The Zimmerman Case Was Going To Produce Heartache

According to a Politico headline Hillary Clinton said the George Zimmerman verdict brought ‘deep heartache’. The text of the story does not have a direct quote. The quotes from the Hill do not directly refer to the verdict. I wish she had said that no matter what the verdict was, it would have brought deep heartache. Zimmerman and his family and many others, including me, were convinced he was innocent, and any guilty verdict would have given us deep heartache. I am sorry Trayvon died and for his family and friends. I am also sorry for all the bigots who thought Zimmerman was guilty, for their anger, their sadness, their ignorance and their bigotry.
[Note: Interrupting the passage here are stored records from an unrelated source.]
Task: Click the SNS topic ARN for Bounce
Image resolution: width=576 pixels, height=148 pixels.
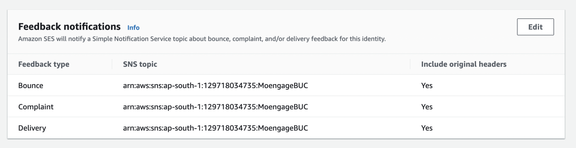Action: click(215, 85)
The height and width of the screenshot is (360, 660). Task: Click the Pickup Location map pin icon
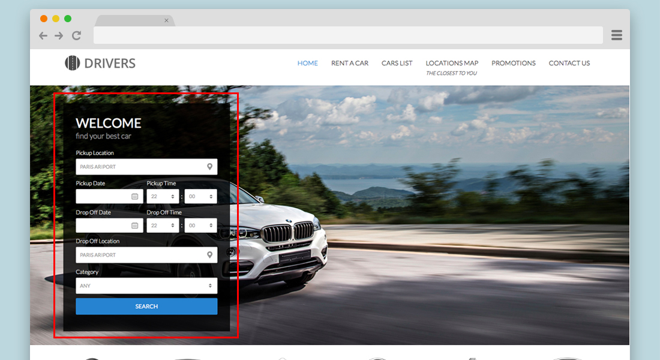point(209,167)
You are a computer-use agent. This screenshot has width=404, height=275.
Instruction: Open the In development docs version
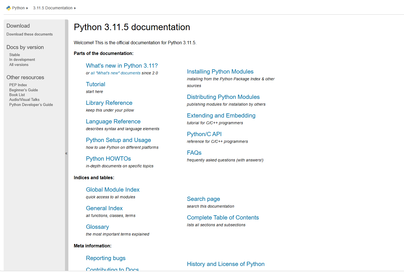click(22, 59)

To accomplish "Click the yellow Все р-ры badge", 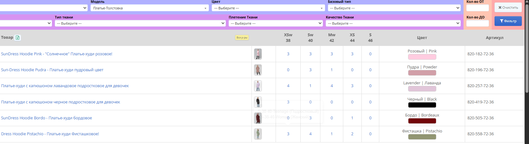I will pyautogui.click(x=242, y=38).

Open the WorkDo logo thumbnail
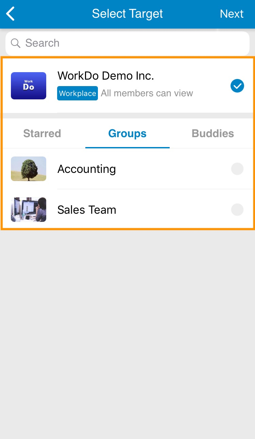(x=29, y=86)
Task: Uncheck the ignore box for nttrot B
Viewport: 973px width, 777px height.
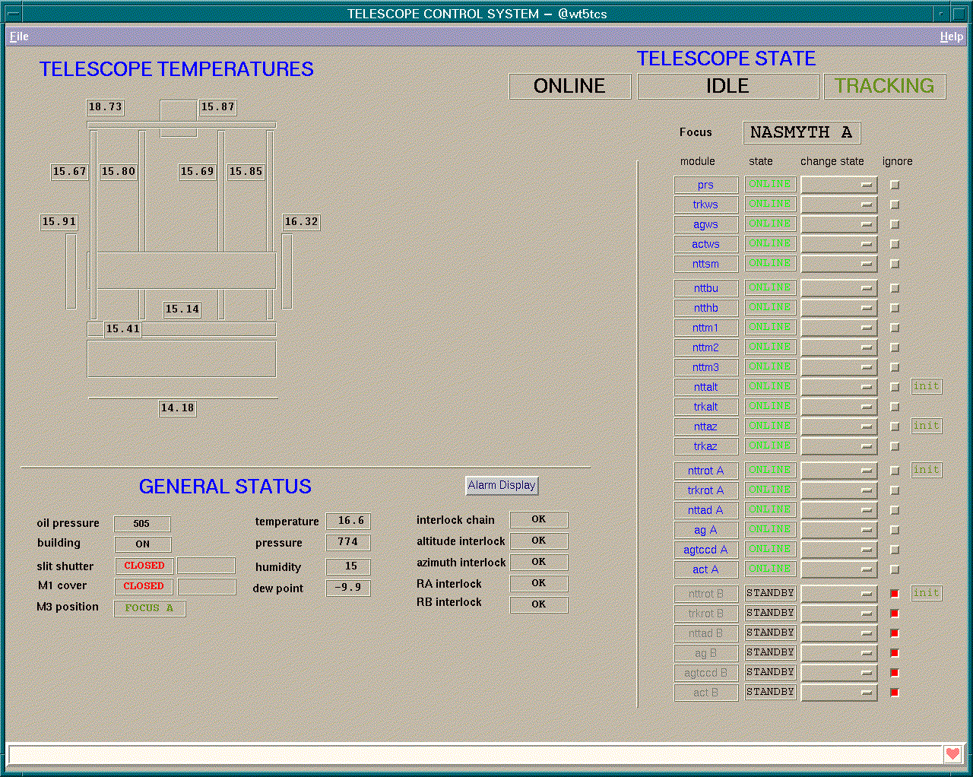Action: [x=895, y=594]
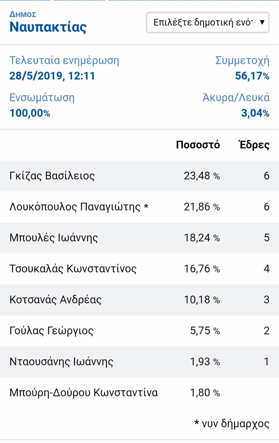Click on Κοτσανάς Ανδρέας row

pyautogui.click(x=140, y=300)
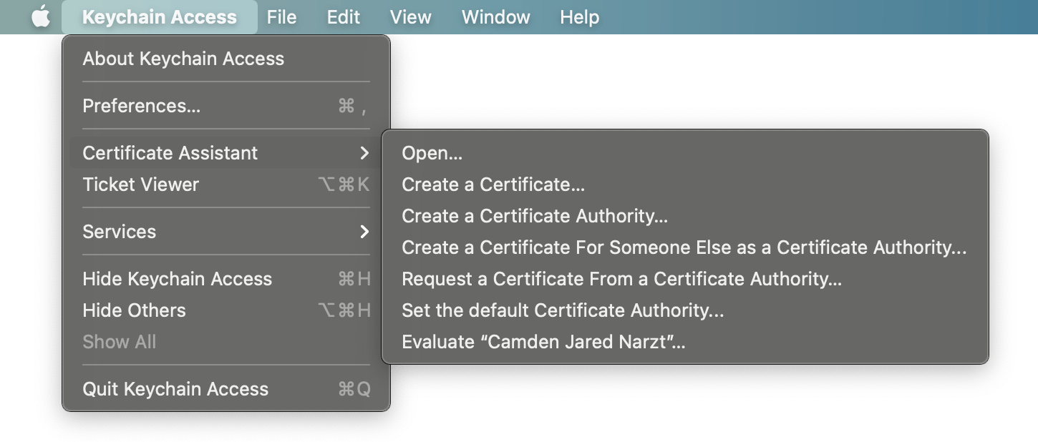Viewport: 1038px width, 442px height.
Task: Choose Hide Keychain Access
Action: (x=178, y=279)
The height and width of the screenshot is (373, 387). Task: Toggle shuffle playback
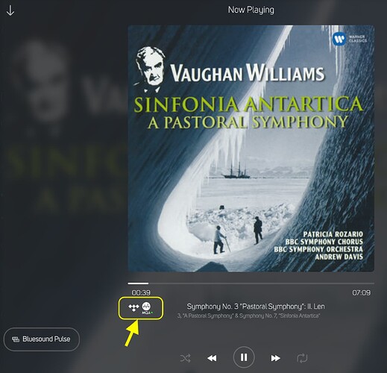coord(186,358)
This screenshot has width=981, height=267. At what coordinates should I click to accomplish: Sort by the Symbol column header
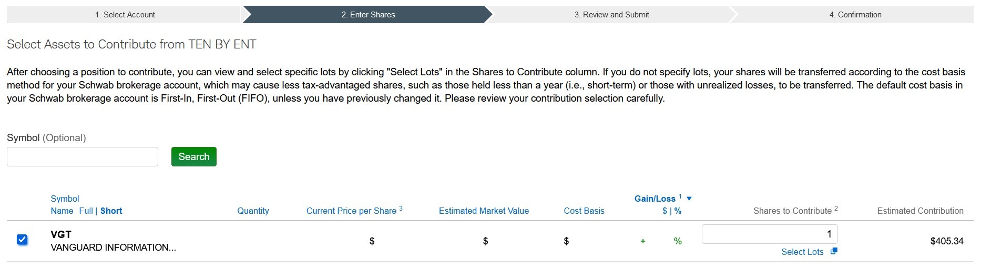[x=65, y=199]
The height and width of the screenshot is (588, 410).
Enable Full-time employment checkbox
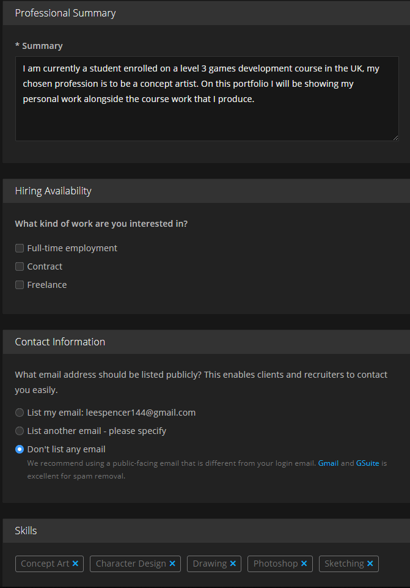click(20, 248)
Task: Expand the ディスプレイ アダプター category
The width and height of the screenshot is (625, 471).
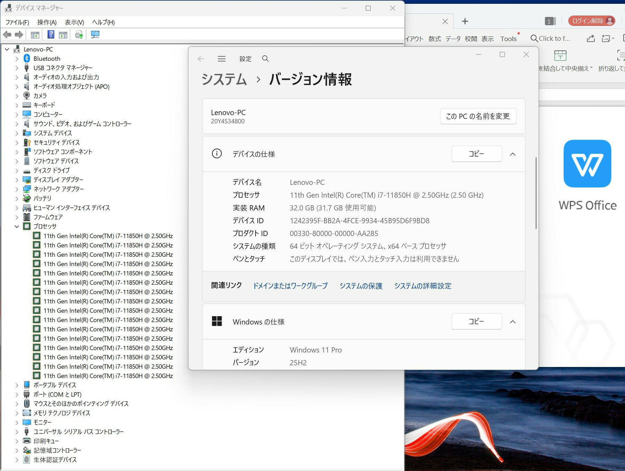Action: 17,180
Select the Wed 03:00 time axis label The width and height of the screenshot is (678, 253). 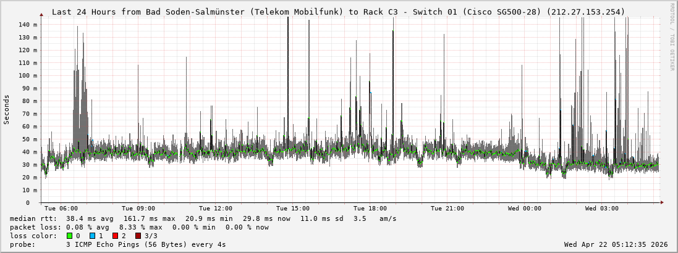coord(602,209)
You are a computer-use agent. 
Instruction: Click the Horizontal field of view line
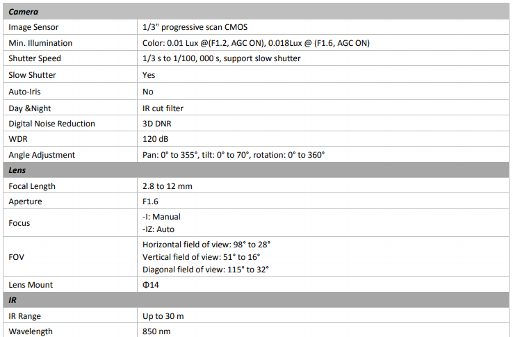(x=206, y=245)
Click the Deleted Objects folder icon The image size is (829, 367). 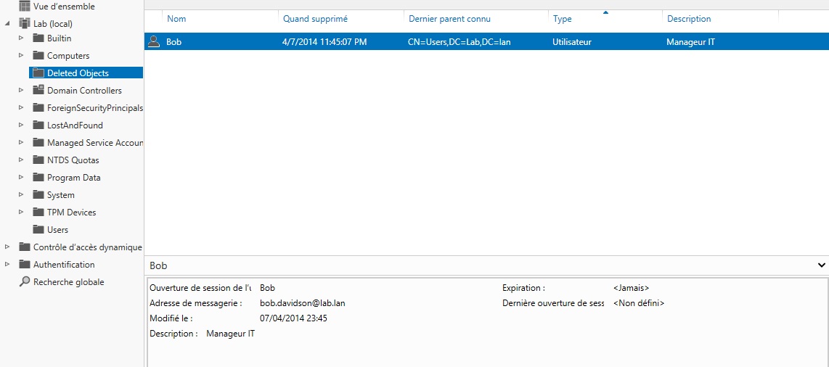38,73
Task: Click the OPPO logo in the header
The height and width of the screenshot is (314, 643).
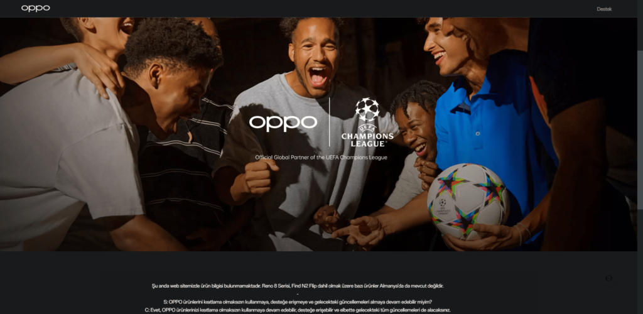Action: pos(36,8)
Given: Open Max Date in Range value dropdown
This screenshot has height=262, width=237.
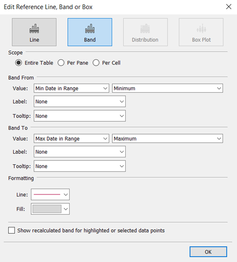Looking at the screenshot, I should coord(72,138).
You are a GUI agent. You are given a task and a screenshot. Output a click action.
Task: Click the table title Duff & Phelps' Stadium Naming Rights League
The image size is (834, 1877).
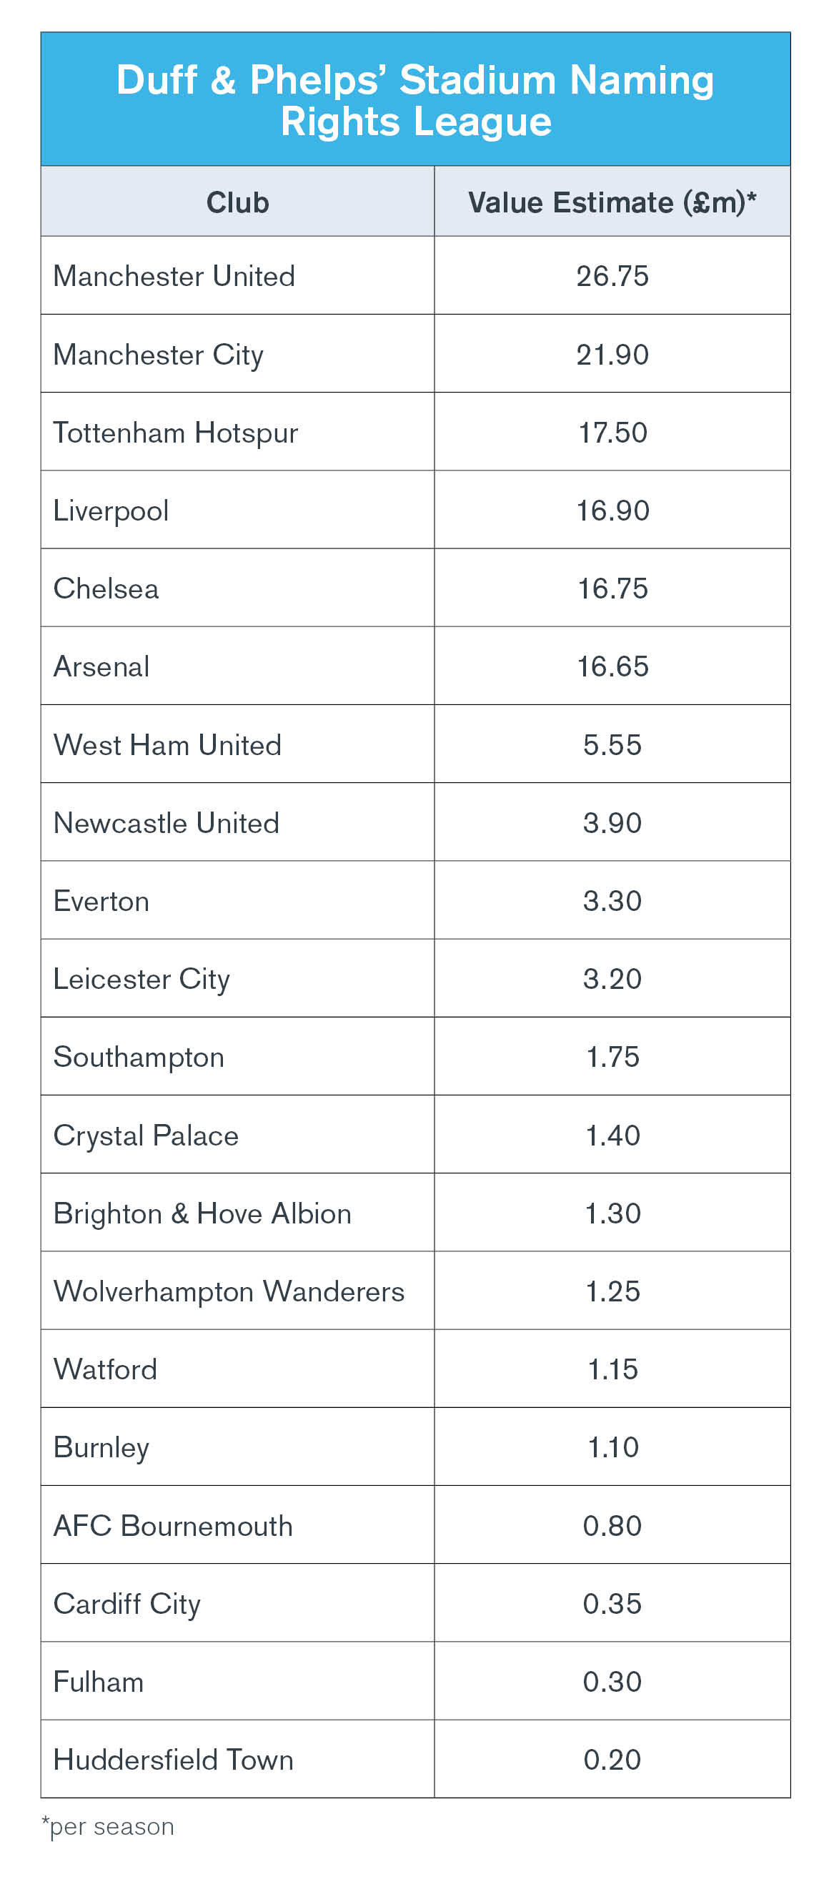(415, 101)
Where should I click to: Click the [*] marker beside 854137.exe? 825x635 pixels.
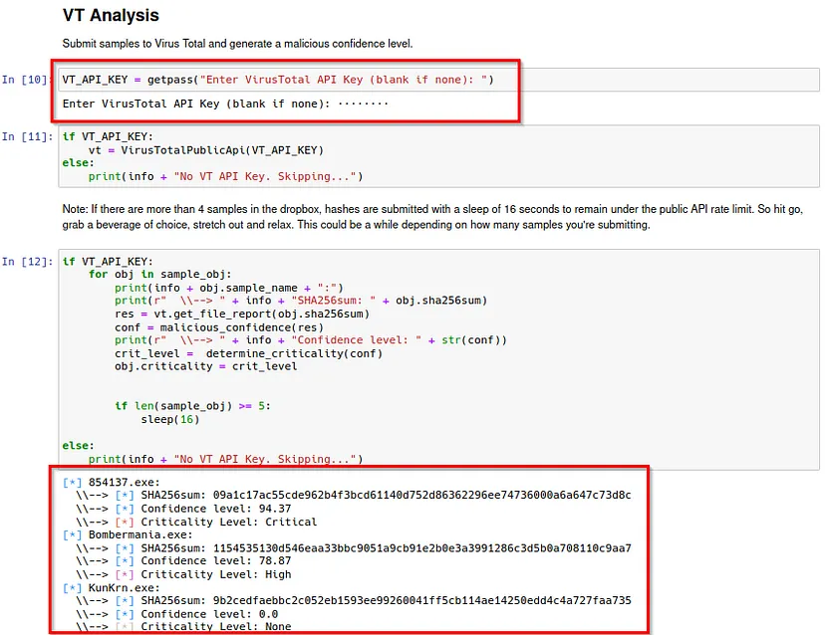point(72,482)
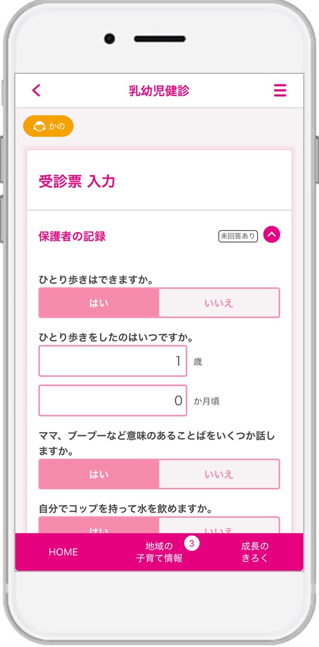Select はい for コップで水を飲めますか
Image resolution: width=319 pixels, height=647 pixels.
click(99, 526)
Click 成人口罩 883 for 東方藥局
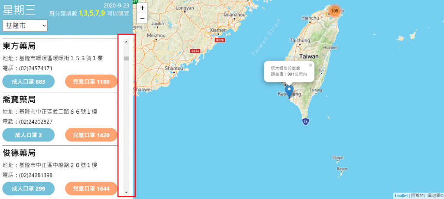The height and width of the screenshot is (199, 444). tap(28, 82)
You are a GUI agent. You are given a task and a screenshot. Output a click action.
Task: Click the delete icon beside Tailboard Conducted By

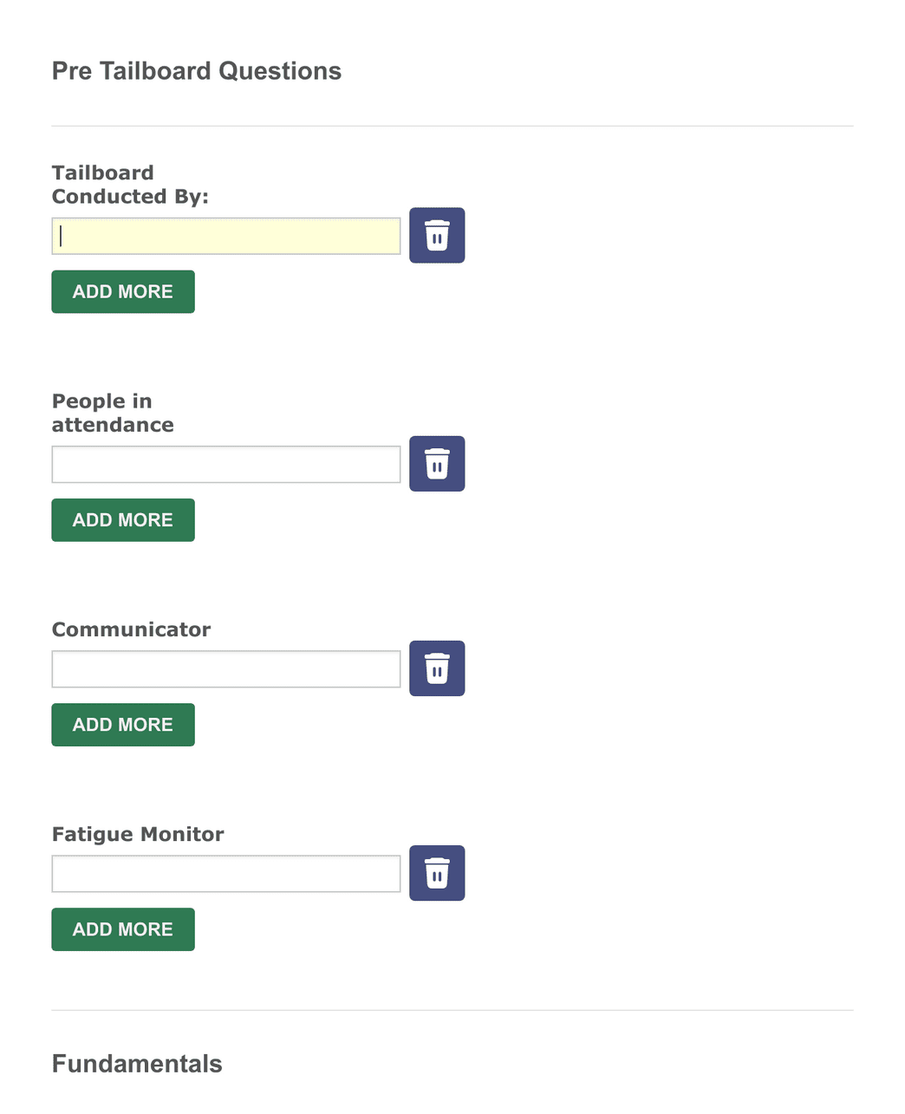pyautogui.click(x=437, y=235)
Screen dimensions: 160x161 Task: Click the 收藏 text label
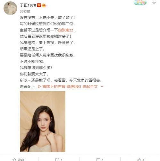point(21,160)
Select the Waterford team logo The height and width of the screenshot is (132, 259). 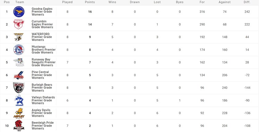18,37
Eugene Robinson is one of those ignorant bigots.  Here is his key paragraph:
Our society considers young black men to be dangerous, interchangeable, expendable, guilty until proven innocent. This is the conversation about race that we desperately need to have but probably, as in the past, will try our best to avoid.
Ann Althouse shows how not to be ignorant and bigoted in her reply.  Here is her key paragraph:
Here's my response to what you just said. I think our society demonstrated great care toward Trayvon Martin, even to the point of putting Zimmerman through a trial that should not have happened. That is, it was an excess of care for Martin, a bending-over-backwards to show that we care about Martin and all the young men he was seen to represent. And now, after an extensive, careful trial, and a jury verdict that clearly hewed to well-honed instructions about evidence and burden of proof, you still want to use it to assert that we don't care. If that's the kind of conversation we get when we try to respond to the invitation to have a conversation, can you see why it's something we avoid?
I am not sorry at all for the President, who either should have kept his mouth shut or should have said that Zimmerman looked like a relative also. Zimmerman's great grandfather was black after all. From what I can tell, Zimmerman was blacker than Homer Plessy, plantiff in the separate but equal case, Plessy v. Ferguson.  I am not sorry for the Holder, Perez and the other Justice Department hacks who should resign from the bar and politics. I am not sorry for Sharpton, Jackson and the not-always hoodless members of the black KKK who need to take up missionary work overseas and stay out of race issues in America.  Zimmerman took a black girl to prom. He tutored black kids.  And he worked hard defending a black man from bad police work and bad prosecution.

I am also not sorry for the prosecution, who should be disbarred and subject to criminal prosecution and civil suit for violating people's rights.